Der Staat muss ein Interesse haben, dass Kinder die Zukunft unserer Gesellschaft so tragen, wie wir uns das auch für unser Alter später wünschen. Wenn wir gesellschaftlich nicht begreifen, dass jedes KIND von der gesamten Gesellschaft finanziell zu gleichen Teilen getragen werden muss, dann verschlafen wir unsere Wunschzukunft im Dornröschenschlaf. Wenn ich mich für Karriere und gegen Kinder entscheiden darf, dann muss ich die finanziellen Mehrkosten für jene übernehmen, die sich nicht um Karriere kümmern können, weil sie stattdessen dafür sorgen, dass später zum Beispiel Pflegepersonal vorhanden sein wird. Konservativ gedacht, muss Carearbeit in der Familie belohnt werden, mehr als jede Form von Karriere, denn letztlich ist es die Arbeit für die Familie, die unsere Standards in Zukunft sichert.
Wieso legen wir Frauen nicht unsere Care-Arbeit in das Nähkörbchen und holen sie erst hervor, wenn wir uns langweilen, ganz so wie ein Hobby?
Wenn ich – und so habe ich damals schon gedacht, als meine Kinder klein waren – für all die Arbeit jemanden bezahlen müsste, könnte ich mir das vermutlich nicht leisten. Umgekehrt fühlte ich mich wie die Ausbeuterin meines Mannes, als ich nur für meine Kinder da war, nicht einmal den Haushalt richtig bewältigen konnte: nur einkaufen, kochen und für die Kinder sorgen. Ausgebeutet hab ich den Mann, der als zwischendurch Alleinverdiener, dann als Hauptverdiener uns anderen versorgten. Mein Anteil an all dem war doch nicht so groß, nur sehr zeitintensiv. Gespart habe ich an Zeit und Ausgaben für mich. Fatal, denn so funktioniert unsere Gesellschaft überhaupt nicht. Oder doch? So funktioniert sie die letzten Jahrzehnte.

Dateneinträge
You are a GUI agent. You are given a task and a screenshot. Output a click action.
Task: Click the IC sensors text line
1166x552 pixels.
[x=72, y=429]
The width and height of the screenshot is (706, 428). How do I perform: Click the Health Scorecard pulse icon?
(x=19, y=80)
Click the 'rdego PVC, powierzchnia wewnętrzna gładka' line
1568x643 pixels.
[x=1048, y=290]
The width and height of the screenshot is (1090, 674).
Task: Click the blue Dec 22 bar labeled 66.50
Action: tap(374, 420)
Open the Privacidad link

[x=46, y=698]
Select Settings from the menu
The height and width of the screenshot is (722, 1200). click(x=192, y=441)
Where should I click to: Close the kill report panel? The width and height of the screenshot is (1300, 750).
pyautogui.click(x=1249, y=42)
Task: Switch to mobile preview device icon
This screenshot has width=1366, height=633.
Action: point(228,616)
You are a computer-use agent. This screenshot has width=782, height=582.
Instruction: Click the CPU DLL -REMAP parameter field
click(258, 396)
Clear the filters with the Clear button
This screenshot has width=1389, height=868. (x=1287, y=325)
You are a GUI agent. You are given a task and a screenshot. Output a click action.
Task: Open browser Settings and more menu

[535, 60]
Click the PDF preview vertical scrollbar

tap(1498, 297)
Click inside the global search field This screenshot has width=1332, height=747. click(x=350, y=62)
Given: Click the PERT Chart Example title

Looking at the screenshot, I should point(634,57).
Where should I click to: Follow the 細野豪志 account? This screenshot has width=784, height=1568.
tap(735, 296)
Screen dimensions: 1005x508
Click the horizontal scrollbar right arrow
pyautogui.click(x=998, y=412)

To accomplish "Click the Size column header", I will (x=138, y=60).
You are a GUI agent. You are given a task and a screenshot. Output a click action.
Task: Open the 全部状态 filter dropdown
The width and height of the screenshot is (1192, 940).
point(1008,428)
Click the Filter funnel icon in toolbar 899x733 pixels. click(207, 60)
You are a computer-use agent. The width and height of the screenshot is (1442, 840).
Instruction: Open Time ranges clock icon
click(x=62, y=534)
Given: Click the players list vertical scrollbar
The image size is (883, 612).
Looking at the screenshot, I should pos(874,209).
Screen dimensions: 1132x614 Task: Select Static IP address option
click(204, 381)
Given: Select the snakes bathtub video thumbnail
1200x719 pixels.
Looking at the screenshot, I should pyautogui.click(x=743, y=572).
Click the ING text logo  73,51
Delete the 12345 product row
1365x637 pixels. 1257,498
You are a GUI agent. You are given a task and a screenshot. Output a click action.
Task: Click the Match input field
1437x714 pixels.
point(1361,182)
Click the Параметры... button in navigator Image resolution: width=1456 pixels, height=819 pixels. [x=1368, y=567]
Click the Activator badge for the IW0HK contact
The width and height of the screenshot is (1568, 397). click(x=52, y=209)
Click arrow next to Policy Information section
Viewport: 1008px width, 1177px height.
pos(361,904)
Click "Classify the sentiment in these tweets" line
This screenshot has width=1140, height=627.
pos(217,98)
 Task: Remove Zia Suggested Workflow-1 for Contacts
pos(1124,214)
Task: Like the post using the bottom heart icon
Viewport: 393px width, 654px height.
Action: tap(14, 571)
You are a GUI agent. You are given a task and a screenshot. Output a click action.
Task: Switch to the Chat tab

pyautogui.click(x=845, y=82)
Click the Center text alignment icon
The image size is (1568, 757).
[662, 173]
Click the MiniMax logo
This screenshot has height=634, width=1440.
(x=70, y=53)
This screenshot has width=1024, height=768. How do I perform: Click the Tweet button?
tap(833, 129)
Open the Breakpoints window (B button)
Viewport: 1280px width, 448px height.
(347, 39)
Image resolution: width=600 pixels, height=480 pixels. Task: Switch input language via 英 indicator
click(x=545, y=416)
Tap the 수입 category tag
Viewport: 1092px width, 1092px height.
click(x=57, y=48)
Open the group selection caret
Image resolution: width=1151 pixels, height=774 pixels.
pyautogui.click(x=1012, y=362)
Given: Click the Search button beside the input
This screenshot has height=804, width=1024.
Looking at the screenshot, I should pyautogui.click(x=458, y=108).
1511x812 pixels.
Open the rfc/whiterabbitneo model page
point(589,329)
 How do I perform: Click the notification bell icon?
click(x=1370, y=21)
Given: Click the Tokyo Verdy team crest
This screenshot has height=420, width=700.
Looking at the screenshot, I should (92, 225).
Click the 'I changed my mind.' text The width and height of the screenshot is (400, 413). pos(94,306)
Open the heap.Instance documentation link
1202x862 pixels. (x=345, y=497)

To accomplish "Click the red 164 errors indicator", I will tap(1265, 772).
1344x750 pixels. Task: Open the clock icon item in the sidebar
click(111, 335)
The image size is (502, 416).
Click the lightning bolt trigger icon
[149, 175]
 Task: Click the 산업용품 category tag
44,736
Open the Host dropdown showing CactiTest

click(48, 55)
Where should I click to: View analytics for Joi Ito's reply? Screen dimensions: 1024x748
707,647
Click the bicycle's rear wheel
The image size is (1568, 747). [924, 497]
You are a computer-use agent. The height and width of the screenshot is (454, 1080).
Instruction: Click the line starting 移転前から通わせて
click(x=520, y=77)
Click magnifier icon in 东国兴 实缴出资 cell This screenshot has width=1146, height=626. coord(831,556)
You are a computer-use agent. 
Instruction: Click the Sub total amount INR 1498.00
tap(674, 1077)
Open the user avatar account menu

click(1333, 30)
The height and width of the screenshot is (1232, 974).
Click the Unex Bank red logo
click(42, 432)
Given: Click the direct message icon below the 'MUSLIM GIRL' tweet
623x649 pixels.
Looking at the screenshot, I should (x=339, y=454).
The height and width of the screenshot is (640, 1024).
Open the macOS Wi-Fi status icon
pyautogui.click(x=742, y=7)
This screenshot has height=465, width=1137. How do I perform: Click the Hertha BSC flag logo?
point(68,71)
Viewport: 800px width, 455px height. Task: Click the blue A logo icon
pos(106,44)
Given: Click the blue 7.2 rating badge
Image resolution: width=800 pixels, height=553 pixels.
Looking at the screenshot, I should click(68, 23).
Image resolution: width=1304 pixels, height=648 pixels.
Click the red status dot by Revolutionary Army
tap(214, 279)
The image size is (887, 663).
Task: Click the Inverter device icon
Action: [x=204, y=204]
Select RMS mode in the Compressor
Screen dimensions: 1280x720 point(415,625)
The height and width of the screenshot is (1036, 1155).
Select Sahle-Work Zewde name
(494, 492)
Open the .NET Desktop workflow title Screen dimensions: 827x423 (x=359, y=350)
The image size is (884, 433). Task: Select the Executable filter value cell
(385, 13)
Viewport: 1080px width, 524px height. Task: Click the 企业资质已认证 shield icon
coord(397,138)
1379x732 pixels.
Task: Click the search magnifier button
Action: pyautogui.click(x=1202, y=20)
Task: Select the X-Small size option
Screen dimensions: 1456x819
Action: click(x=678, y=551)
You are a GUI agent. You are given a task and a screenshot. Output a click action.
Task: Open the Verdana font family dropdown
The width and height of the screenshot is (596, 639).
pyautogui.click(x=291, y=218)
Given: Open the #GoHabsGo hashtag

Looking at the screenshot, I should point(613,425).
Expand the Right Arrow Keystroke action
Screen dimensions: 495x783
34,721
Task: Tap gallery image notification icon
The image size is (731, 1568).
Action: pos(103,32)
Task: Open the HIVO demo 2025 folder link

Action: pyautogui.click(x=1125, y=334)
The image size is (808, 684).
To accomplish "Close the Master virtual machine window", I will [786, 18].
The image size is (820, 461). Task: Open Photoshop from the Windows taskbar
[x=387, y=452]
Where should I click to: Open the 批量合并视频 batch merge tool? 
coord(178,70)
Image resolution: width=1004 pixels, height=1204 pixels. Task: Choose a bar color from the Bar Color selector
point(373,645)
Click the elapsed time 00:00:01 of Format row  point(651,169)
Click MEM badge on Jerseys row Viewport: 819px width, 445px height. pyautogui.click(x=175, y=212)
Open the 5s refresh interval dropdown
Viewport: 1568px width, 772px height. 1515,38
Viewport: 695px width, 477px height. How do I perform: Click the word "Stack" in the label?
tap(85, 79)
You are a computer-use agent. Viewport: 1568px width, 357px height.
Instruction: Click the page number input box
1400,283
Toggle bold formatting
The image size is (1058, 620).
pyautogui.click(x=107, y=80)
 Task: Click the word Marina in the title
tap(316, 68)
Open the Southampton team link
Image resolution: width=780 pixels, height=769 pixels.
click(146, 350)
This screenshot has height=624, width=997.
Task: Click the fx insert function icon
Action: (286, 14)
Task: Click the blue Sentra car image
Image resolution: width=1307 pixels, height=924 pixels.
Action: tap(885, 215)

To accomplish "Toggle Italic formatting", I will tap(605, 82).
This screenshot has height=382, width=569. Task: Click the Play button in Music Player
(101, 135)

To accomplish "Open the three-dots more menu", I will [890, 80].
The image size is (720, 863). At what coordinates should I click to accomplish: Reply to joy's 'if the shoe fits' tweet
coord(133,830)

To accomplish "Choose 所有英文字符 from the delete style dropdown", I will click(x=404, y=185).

* **Aufgabe**: Welche Arbeit muss laut dem Text über Care-Arbeit konservativ gedacht mehr belohnt werden als jede Form von Karriere? Die Daten spielen dafür keine Rolle.

* **Lösung**: Die Carearbeit in der Familie.